Incluso si nunca has escuchado la frase razonamiento motivado, estoy segura de que estás familiarizado con el fenómeno. Está en todas partes, aunque recibe distintos nombres: negación, ilusión, sesgo de confirmación, justificación de los propios actos, exceso de confianza, autoengaño. El razonamiento motivado es fundamental en el funcionamiento de nuestras mentes y resulta extraño concederle un título especial, tal vez sólo debería llamarse razonamiento.

El razonamiento motivado es evidente en cómo la gente comparte las noticias que demuestran las narrativas que validan sus opiniones sobre Estados Unidos, el capitalismo, “los jóvenes”, e ignoran todo lo que no los respalda. También es visible en cómo racionalizamos las señales de alarma en una relación nueva y emocionante, y siempre creemos estar haciendo más trabajo del que nos corresponde. Cuando un colega se equivoca, es porque es incompetente, pero cuando nosotros nos equivocamos, es porque estamos muy presionados. Cuando un político del partido rival infringe la ley, demuestra que todo el partido es corrupto, pero cuando lo hace uno de los políticos que apoyamos, es un individuo corrupto.

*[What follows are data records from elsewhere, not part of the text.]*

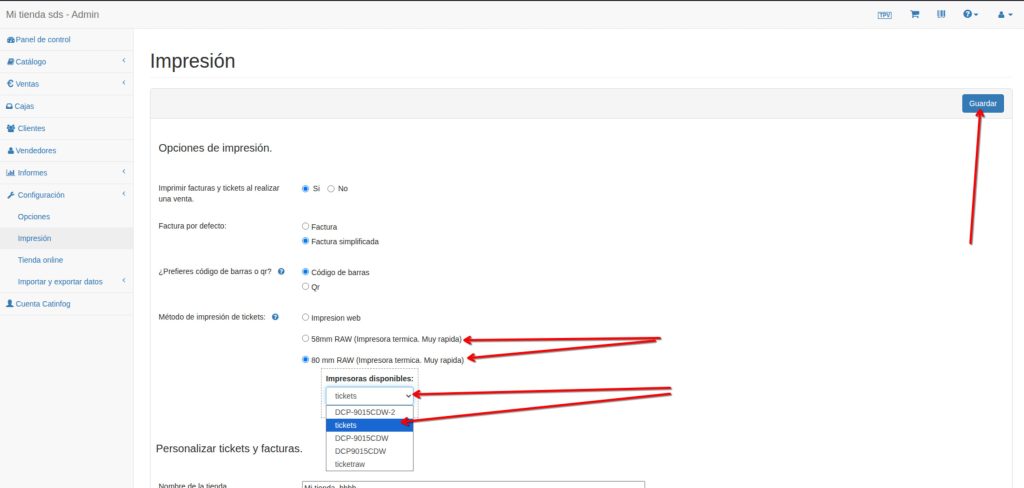Go to Tienda online settings

tap(40, 260)
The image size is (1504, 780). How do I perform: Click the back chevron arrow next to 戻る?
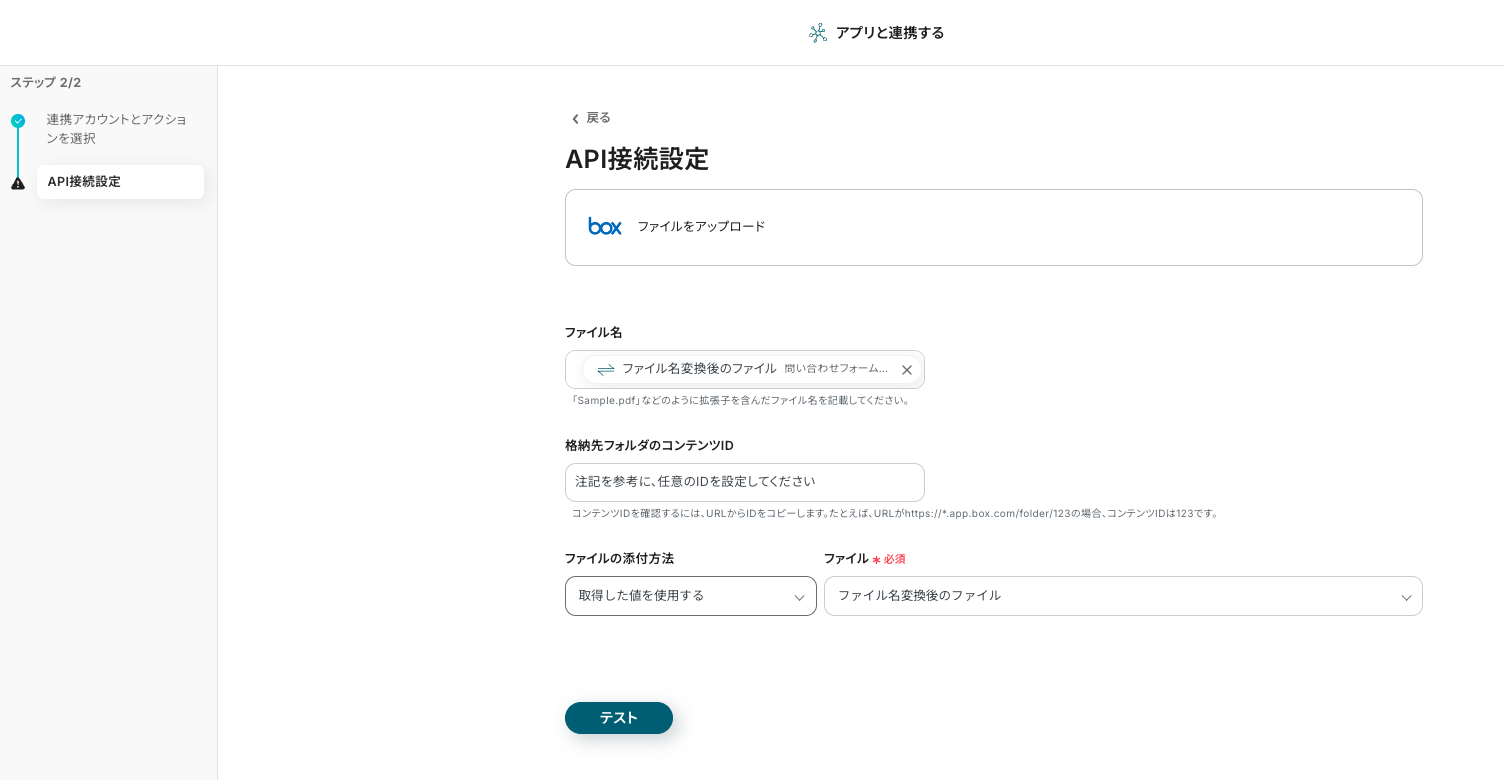coord(575,119)
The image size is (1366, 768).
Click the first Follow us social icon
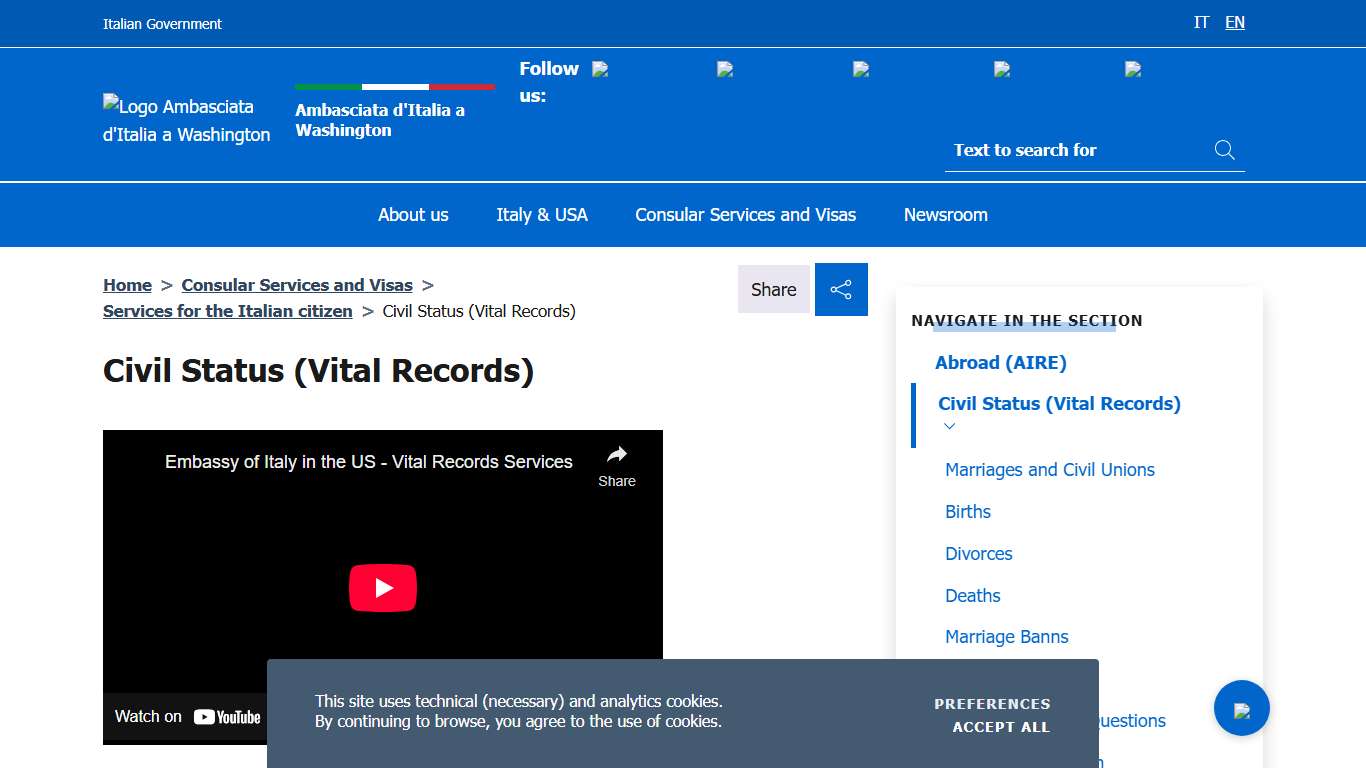(600, 69)
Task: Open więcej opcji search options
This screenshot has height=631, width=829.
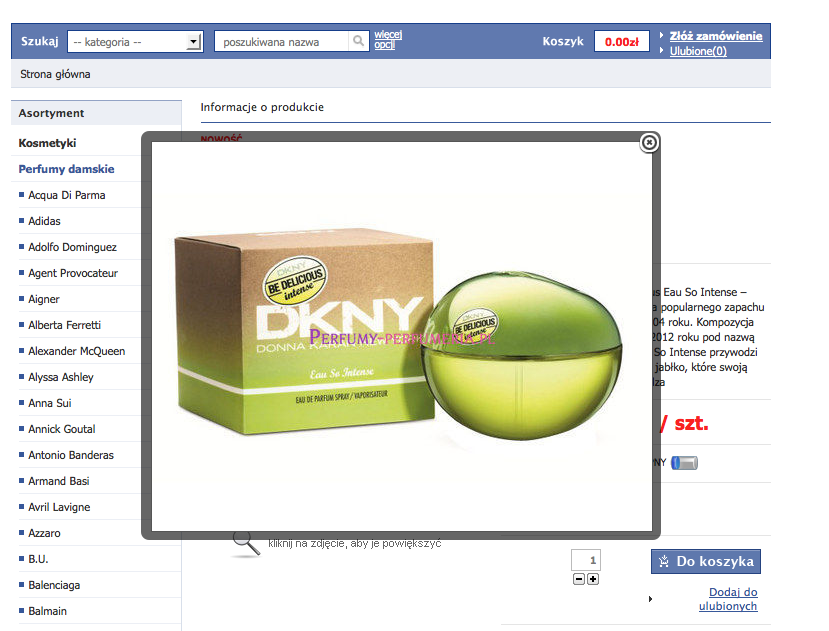Action: [x=385, y=40]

Incluso hace dos mil años, el historiador griego Tucídides describió el razonamiento motivado de las ciudades que se creían capaces de destronar a los gobernantes de Atenas: “Sustentaban [su] juicio en ilusiones no en predicciones sensatas, pero es un hábito de la humanidad… emplear la razón soberana para ignorar lo que no desea”.6 Se trata del primer registro del fenómeno que he encontrado hasta ahora. Pero no dudo que, miles de años antes, a los humanos les haya molestado y entretenido el razonamiento motivado del prójimo. Quizá si nuestros ancestros del Paleolítico hubieran desarrollado un lenguaje escrito, habríamos encontrado una queja en las cuevas de Lascaux: “Og está loco si cree que es el mejor cazador de mamut”.